Q.Gold Dust Croton Is Dying.
I bought a home with two gold dust (many years established) crotons in front in Florida (Zone 9b). About three weeks ago, the leaves of one of the stalks of the plant started to wither and drop. (These plants had received no attention from the older person who owned the house before and when I got there a couple years ago, I trimmed them to promote filling out and new growth. I water them during dry periods. Once the first stalk had dropped it leaves the problem seemed to move to the other stalks. I checked for the obvious — too much water, not enough water, bugs. The soil is sandy and well drained. The plants have been here for many years.
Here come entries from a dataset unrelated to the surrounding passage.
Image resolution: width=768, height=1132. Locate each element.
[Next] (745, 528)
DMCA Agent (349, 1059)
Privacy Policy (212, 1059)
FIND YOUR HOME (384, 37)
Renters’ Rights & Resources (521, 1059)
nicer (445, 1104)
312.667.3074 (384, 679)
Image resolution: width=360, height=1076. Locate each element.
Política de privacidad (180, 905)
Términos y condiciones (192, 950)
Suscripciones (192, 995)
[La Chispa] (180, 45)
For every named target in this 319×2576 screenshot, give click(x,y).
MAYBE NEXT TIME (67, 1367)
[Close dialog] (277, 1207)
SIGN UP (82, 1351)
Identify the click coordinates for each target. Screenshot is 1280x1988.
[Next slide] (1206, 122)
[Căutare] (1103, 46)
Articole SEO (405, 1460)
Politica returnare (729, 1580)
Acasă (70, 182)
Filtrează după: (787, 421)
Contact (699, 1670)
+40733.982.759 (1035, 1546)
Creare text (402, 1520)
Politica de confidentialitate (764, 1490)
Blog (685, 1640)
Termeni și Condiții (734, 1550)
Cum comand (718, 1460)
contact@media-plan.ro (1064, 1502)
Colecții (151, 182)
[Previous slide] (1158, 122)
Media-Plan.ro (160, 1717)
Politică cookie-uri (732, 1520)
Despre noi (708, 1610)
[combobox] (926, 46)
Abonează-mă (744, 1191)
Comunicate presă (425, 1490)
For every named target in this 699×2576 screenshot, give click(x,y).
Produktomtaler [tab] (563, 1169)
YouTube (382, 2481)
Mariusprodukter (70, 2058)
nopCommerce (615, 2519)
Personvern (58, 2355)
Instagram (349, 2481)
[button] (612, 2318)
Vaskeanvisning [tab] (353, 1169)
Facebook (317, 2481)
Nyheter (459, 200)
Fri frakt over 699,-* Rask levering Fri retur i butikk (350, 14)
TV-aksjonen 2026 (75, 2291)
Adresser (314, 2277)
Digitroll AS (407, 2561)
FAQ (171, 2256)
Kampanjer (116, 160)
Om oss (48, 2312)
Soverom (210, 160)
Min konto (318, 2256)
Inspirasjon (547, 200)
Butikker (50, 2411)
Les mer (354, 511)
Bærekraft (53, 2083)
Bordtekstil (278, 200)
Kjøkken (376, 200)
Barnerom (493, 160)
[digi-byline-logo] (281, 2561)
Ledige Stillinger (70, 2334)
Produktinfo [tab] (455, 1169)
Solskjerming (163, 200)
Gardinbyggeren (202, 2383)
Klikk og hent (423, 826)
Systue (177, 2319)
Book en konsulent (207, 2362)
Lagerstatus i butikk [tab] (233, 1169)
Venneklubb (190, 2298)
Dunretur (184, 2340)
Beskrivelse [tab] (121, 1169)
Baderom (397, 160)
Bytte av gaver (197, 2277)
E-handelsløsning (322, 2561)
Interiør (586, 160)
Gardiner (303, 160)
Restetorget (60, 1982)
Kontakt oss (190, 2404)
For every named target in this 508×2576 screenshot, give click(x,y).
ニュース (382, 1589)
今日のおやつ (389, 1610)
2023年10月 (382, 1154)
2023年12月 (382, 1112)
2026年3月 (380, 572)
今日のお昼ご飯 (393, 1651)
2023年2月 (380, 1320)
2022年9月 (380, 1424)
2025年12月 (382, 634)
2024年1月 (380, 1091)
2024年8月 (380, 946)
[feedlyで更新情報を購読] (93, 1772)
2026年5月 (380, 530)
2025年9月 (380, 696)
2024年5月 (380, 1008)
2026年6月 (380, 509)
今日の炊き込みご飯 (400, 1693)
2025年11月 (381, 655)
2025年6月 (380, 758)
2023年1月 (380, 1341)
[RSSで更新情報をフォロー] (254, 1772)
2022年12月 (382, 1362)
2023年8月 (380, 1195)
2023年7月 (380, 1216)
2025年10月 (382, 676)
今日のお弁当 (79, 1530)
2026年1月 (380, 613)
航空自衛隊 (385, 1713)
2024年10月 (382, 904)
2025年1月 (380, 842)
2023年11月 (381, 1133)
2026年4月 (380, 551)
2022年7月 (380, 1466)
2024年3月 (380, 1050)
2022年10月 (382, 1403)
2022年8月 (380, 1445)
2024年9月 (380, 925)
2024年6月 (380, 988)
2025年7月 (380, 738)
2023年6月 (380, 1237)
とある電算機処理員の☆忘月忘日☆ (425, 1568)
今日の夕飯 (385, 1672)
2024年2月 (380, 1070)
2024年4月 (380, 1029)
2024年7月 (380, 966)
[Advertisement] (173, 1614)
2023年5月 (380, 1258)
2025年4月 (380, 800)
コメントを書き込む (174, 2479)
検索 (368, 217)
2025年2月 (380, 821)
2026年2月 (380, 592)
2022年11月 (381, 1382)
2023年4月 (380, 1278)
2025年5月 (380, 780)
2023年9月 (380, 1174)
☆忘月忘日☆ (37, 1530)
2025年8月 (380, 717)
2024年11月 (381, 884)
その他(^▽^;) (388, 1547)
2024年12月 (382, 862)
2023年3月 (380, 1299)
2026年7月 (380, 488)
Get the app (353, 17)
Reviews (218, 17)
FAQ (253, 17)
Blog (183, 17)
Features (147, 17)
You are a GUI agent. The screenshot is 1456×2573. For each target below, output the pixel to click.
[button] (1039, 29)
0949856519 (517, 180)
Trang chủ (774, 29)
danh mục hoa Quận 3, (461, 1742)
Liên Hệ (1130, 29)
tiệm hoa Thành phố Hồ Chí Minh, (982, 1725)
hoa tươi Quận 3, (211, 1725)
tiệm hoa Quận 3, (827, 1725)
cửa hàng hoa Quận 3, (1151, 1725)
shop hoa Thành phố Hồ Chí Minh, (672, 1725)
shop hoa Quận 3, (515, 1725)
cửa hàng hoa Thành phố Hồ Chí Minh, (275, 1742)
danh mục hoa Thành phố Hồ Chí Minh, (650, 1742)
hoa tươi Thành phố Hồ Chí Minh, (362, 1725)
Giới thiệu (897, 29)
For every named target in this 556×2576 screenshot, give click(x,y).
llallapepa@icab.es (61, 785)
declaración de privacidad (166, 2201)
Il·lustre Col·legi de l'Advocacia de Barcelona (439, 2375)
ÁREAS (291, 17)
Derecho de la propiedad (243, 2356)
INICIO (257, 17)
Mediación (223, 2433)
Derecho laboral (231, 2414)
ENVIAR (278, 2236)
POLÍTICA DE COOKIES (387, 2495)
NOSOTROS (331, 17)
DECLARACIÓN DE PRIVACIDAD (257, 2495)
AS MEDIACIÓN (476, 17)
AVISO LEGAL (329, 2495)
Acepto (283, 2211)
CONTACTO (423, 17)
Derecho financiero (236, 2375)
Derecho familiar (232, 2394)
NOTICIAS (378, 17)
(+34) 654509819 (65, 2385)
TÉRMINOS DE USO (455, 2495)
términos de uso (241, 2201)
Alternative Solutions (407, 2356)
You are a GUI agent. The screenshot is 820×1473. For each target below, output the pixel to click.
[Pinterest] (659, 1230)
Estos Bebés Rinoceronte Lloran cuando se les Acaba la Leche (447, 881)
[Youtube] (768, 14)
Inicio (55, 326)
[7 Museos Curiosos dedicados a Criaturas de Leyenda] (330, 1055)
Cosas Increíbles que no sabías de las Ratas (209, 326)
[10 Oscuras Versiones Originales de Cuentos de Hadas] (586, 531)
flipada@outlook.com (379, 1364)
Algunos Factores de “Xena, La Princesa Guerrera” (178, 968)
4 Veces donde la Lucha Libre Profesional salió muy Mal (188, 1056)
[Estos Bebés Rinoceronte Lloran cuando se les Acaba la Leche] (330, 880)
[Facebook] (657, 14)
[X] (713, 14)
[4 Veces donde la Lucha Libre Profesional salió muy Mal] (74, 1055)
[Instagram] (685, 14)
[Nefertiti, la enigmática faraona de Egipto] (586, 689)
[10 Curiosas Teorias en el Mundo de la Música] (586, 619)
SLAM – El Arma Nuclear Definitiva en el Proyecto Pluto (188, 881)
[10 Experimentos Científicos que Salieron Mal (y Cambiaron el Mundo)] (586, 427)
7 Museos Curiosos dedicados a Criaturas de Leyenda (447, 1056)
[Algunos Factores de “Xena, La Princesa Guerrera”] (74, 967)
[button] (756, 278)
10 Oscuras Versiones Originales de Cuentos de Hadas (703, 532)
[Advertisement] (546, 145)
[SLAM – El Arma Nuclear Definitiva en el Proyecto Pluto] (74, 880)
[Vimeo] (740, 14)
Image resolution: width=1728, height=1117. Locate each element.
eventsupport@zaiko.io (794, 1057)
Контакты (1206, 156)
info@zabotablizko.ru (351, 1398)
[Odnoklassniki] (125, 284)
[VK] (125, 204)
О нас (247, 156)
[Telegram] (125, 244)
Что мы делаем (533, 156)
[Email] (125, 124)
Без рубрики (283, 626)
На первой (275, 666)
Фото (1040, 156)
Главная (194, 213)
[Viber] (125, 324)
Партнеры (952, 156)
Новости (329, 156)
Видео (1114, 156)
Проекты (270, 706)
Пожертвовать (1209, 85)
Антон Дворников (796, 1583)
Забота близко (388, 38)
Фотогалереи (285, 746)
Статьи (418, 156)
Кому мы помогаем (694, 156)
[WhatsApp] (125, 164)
There are no bugs and the other plant (just a few feet away is fine — though there is some sooty mold left over from a bug problem awhile ago.) This plant appears to be dying and it was all very rapid — weeks from first signs to now.
Certified GKH Gardening Expert
Unfortunately, the pruning probably took a large toll on the plant. They do not like any change, whatsoever.
There isn't much that you can do to help them to recover. They will recover on their own, if they are to recover.
Since you are in an area that they can survive, naturally, the best course of action for growing these is a hands off approach.
You can try plant vitamins such as B1 (it isn't in the same concentration as it would be for a human, so human vitamins will be a no-go.) Sometimes they can aid in recovery, but this is not always the case.